What is needed.
Locate the string "Switch" in the records below. Copy every line where it occurs.

Source data.

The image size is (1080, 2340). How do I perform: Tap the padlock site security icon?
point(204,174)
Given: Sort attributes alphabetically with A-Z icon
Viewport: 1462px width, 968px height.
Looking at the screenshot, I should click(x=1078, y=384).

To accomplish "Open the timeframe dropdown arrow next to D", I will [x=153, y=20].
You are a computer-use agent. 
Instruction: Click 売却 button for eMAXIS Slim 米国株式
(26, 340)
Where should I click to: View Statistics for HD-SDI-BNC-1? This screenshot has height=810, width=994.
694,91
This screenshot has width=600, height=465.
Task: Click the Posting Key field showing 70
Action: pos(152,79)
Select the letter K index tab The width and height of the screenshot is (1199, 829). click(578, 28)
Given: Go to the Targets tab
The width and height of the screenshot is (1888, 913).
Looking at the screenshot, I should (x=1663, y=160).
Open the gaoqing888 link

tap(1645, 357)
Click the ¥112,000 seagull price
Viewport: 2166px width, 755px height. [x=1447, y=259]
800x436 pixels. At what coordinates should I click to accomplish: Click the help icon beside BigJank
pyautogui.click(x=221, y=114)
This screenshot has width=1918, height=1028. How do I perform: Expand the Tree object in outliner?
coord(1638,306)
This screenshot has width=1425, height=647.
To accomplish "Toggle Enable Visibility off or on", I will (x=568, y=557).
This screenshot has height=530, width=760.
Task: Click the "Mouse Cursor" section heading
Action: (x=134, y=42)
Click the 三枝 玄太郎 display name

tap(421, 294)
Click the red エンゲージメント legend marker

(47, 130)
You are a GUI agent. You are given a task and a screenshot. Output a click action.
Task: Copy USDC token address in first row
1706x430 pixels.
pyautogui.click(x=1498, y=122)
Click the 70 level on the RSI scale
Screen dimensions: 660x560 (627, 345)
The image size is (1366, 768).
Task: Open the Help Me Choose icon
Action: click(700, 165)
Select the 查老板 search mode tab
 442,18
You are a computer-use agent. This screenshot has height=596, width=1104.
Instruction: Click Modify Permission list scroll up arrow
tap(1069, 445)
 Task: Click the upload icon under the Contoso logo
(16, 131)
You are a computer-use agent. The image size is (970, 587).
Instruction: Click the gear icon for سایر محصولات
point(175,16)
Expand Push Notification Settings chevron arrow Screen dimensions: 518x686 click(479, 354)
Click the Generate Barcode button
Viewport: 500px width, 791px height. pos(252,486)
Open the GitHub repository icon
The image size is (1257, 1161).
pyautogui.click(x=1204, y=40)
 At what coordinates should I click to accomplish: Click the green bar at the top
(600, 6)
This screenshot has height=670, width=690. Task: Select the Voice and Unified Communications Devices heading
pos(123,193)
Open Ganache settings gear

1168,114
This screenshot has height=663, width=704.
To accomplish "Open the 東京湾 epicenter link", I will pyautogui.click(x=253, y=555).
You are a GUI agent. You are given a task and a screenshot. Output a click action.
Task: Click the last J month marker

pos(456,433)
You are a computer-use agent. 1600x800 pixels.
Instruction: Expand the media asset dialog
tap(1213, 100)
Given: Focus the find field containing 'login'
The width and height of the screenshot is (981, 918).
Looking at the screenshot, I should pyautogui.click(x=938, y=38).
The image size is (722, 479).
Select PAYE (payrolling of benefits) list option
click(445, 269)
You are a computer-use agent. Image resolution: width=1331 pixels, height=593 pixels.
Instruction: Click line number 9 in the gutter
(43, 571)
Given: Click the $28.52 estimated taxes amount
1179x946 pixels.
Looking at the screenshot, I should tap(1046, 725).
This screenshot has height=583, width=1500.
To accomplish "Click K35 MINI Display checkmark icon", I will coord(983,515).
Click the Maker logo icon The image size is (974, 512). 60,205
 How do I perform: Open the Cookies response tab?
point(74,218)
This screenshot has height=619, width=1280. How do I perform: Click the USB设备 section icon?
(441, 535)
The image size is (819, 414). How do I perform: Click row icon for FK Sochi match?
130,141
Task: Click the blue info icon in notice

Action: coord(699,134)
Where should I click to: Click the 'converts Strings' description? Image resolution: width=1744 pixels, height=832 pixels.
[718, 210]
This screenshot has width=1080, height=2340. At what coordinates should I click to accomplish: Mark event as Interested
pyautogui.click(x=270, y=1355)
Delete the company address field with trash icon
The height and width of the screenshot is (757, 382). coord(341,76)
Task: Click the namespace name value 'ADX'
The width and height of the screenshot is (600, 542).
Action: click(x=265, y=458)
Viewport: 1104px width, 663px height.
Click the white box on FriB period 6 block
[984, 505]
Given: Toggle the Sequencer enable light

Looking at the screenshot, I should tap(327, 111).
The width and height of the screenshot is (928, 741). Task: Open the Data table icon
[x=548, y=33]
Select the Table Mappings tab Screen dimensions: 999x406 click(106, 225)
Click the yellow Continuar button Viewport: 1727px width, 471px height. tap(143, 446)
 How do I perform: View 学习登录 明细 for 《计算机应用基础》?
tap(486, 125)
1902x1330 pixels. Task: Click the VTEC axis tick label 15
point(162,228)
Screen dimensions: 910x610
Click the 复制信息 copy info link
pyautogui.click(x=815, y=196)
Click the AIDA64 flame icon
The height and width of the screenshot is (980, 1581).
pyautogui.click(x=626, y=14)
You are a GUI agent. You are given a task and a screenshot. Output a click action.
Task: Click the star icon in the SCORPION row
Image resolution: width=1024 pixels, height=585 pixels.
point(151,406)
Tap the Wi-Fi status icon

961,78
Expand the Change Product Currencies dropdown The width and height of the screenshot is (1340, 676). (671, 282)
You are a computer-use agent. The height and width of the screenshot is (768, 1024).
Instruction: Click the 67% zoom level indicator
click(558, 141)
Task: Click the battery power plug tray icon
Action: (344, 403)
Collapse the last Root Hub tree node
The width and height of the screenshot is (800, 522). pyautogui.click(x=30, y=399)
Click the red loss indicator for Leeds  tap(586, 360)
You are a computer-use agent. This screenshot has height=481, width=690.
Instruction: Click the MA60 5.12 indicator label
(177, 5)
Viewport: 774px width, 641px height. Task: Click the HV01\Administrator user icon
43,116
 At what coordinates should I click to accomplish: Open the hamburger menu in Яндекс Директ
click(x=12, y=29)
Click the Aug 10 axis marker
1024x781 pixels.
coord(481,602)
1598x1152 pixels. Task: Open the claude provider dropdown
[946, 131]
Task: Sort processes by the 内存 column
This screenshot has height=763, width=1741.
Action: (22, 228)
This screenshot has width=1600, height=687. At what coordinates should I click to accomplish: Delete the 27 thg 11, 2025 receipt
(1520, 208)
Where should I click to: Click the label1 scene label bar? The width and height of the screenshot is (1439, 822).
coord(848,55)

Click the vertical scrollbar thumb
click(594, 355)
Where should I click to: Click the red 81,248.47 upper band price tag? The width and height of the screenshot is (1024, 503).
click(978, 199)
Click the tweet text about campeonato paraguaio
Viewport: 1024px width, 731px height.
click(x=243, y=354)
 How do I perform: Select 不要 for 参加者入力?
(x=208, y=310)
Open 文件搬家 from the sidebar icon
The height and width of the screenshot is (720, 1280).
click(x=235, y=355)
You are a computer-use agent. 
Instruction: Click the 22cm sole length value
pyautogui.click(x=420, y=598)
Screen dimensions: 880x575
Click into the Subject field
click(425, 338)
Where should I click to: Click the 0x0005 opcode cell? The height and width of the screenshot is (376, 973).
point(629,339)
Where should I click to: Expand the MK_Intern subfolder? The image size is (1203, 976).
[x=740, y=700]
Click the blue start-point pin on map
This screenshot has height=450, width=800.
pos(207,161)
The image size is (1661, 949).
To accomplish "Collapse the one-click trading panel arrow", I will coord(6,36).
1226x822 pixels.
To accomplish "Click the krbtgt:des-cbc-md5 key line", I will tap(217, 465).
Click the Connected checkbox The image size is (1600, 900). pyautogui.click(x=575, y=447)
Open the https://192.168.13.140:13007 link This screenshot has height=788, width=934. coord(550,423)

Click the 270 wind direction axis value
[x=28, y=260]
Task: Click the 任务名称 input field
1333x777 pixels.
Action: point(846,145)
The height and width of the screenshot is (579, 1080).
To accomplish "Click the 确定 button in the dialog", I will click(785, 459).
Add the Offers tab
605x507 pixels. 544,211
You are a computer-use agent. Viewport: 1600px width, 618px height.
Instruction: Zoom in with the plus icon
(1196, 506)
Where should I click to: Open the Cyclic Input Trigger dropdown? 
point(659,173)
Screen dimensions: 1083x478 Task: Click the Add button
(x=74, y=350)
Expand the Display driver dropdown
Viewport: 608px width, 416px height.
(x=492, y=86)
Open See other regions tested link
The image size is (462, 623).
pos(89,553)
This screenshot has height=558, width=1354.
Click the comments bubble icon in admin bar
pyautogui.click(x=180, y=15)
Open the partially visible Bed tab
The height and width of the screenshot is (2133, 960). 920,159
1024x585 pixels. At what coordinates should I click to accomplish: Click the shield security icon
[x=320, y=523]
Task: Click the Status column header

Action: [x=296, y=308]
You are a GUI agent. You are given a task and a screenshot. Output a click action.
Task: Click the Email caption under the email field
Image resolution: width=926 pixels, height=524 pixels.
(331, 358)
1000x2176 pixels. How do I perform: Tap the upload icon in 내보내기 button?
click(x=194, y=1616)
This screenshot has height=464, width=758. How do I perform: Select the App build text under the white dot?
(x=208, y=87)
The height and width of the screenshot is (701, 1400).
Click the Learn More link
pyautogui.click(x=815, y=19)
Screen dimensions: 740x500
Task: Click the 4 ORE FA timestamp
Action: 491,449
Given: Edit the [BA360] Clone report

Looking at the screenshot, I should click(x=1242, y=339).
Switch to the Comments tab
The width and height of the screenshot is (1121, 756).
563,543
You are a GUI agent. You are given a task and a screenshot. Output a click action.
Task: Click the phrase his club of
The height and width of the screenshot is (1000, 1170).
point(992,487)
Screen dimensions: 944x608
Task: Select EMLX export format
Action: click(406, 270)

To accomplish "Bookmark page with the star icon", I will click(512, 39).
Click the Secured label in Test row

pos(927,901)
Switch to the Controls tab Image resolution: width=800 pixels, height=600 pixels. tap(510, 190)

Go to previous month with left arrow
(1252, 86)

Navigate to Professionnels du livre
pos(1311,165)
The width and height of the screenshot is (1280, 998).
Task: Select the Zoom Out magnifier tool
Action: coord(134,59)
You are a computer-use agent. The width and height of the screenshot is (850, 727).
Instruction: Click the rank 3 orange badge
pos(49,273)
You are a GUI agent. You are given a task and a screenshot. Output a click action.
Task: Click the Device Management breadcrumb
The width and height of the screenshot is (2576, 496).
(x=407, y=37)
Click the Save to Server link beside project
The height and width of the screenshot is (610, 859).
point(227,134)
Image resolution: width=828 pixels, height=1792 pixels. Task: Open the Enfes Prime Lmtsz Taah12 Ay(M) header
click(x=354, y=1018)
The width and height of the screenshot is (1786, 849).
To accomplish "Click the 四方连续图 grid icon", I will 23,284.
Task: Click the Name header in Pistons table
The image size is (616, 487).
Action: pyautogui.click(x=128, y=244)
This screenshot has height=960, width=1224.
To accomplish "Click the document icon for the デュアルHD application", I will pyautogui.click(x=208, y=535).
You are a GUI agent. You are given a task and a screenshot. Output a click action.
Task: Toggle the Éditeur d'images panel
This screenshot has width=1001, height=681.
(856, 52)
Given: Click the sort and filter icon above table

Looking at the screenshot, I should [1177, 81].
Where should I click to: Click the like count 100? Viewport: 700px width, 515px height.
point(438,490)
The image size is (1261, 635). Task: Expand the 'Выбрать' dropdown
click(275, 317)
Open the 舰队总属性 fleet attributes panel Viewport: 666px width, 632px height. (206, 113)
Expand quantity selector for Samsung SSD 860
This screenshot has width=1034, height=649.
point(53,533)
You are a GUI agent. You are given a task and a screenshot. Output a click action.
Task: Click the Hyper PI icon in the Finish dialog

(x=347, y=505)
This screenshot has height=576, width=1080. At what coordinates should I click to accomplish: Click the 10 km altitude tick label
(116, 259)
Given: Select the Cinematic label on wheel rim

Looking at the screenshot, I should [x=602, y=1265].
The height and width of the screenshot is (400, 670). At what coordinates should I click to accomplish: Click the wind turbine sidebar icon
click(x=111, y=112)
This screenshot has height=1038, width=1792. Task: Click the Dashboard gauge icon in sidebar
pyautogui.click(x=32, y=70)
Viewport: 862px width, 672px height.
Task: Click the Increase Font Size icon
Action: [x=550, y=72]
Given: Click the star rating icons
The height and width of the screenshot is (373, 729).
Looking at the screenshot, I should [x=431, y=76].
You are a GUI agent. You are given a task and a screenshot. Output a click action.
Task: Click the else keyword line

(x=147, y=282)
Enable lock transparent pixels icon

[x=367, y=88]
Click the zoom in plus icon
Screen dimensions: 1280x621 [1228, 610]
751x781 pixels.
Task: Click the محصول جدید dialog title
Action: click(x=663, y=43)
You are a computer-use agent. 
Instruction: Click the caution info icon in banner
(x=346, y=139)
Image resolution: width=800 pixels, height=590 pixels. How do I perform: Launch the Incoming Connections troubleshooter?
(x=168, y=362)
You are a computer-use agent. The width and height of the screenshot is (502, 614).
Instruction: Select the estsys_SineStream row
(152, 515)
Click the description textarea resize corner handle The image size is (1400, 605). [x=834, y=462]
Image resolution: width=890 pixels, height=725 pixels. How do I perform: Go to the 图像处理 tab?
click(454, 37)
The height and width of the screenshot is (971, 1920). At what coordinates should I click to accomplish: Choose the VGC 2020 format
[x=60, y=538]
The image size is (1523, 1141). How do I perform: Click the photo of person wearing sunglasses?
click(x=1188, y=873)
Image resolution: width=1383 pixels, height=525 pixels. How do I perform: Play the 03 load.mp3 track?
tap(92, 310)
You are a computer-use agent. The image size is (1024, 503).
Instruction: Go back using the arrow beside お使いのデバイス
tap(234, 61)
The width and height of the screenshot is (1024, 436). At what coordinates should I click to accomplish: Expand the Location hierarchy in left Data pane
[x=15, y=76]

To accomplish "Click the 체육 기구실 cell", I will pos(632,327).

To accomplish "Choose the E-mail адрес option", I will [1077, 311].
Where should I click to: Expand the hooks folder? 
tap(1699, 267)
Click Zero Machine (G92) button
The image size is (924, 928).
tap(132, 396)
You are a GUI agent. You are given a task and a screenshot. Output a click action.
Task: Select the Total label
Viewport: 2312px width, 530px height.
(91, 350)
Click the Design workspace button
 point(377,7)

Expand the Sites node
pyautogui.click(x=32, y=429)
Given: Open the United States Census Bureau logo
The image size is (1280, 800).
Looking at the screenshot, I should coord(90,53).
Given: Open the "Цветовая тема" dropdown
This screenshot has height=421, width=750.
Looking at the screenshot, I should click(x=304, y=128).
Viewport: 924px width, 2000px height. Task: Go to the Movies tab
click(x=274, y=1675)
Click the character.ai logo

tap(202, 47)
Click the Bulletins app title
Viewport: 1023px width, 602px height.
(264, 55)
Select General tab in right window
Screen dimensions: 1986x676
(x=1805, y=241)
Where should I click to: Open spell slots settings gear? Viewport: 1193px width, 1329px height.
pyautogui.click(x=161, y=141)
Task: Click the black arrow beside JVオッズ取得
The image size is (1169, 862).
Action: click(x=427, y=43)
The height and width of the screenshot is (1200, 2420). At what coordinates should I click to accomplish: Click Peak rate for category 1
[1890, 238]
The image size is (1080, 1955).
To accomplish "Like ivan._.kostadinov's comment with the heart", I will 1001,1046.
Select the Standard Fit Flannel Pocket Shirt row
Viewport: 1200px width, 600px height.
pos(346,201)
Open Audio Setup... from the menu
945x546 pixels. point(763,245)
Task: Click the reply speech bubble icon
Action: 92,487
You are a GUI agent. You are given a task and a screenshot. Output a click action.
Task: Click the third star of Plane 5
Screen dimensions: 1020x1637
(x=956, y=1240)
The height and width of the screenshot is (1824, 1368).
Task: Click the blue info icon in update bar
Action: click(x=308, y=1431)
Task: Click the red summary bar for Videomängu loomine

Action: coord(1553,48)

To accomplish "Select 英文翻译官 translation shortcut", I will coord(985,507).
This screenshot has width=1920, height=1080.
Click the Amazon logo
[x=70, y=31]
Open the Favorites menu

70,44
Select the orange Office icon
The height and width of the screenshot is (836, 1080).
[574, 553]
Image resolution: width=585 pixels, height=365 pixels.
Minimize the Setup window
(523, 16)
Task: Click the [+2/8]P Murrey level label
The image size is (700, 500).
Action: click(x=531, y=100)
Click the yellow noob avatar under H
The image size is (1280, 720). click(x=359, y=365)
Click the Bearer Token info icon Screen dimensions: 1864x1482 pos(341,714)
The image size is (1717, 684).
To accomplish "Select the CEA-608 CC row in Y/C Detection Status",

Exercise solution.
Switch to the Comments tab
Switch to the Controls tab Image resolution: width=800 pixels, height=600 pixels. tap(510, 190)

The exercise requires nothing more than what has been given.